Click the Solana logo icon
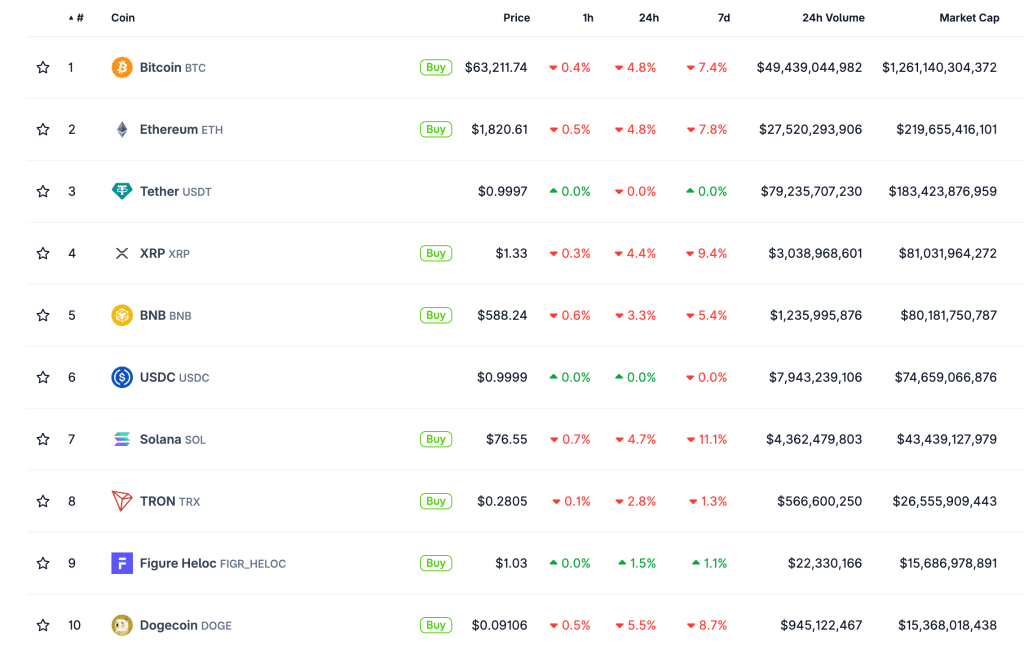The height and width of the screenshot is (655, 1024). click(x=121, y=439)
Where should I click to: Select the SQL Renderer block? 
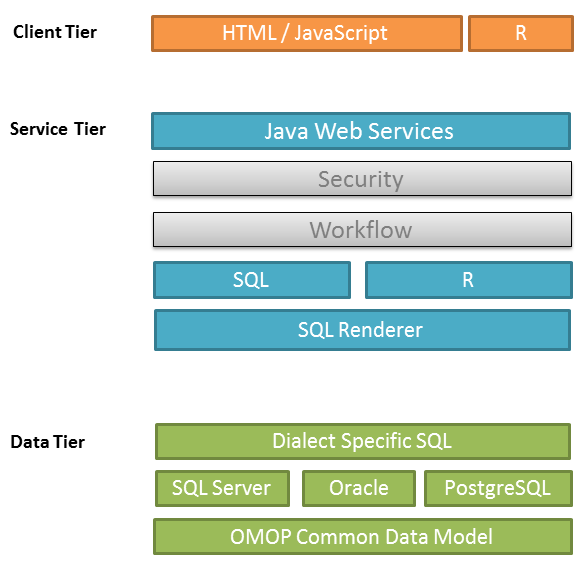(362, 330)
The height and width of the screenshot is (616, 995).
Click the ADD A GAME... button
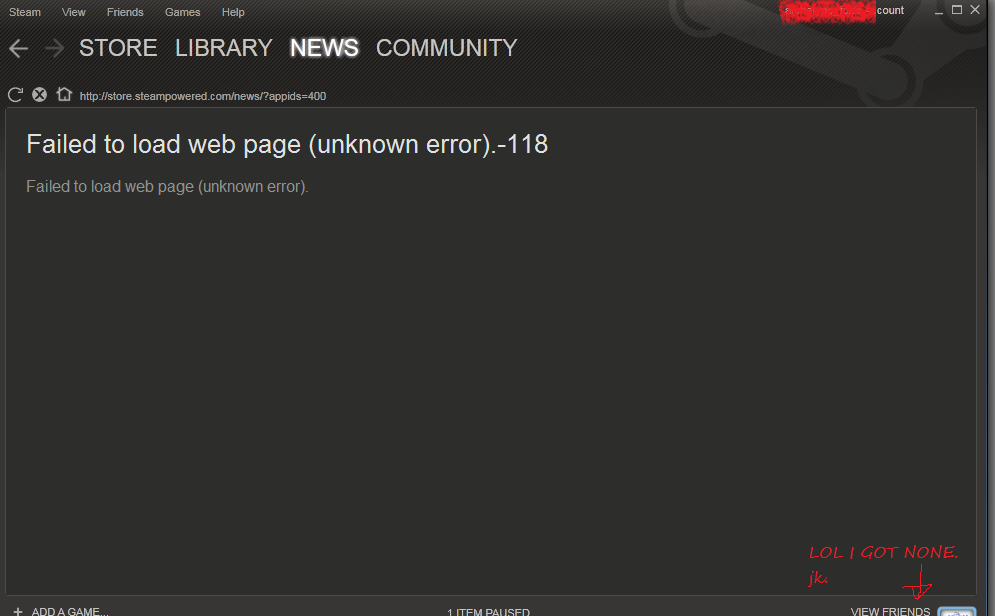70,611
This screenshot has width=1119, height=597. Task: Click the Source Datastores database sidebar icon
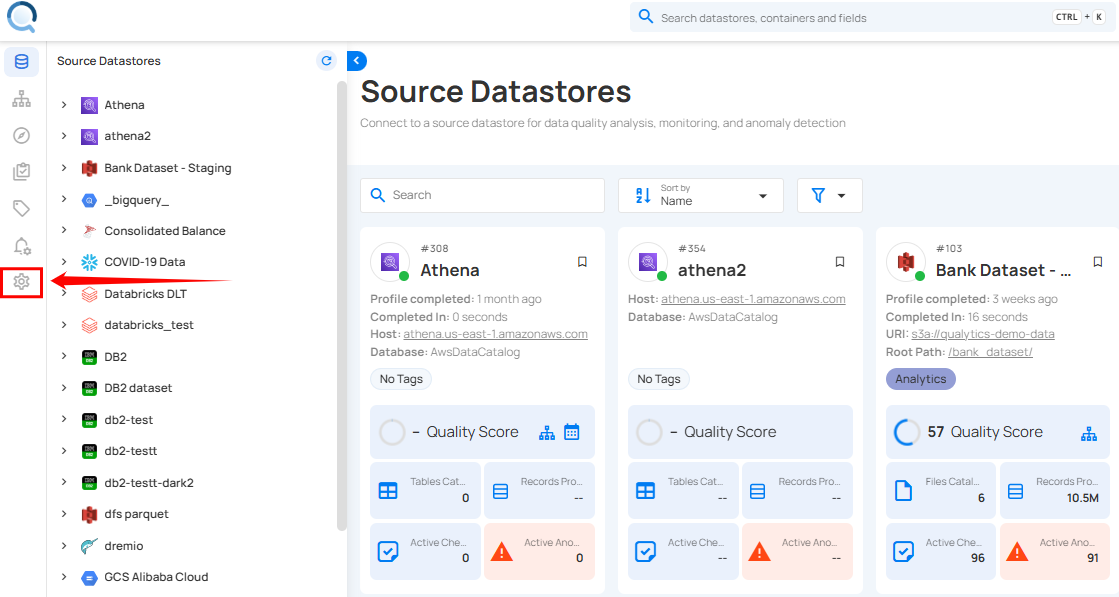[21, 62]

* Exercise goal
Extract precisely the lines beginning at the line containing "This screenshot has" and ending at the last line of the entries above, exactly as written and with no pictures.

* Response for this exercise
This screenshot has width=1119, height=597. Task: Click the Source Datastores database sidebar icon
[21, 62]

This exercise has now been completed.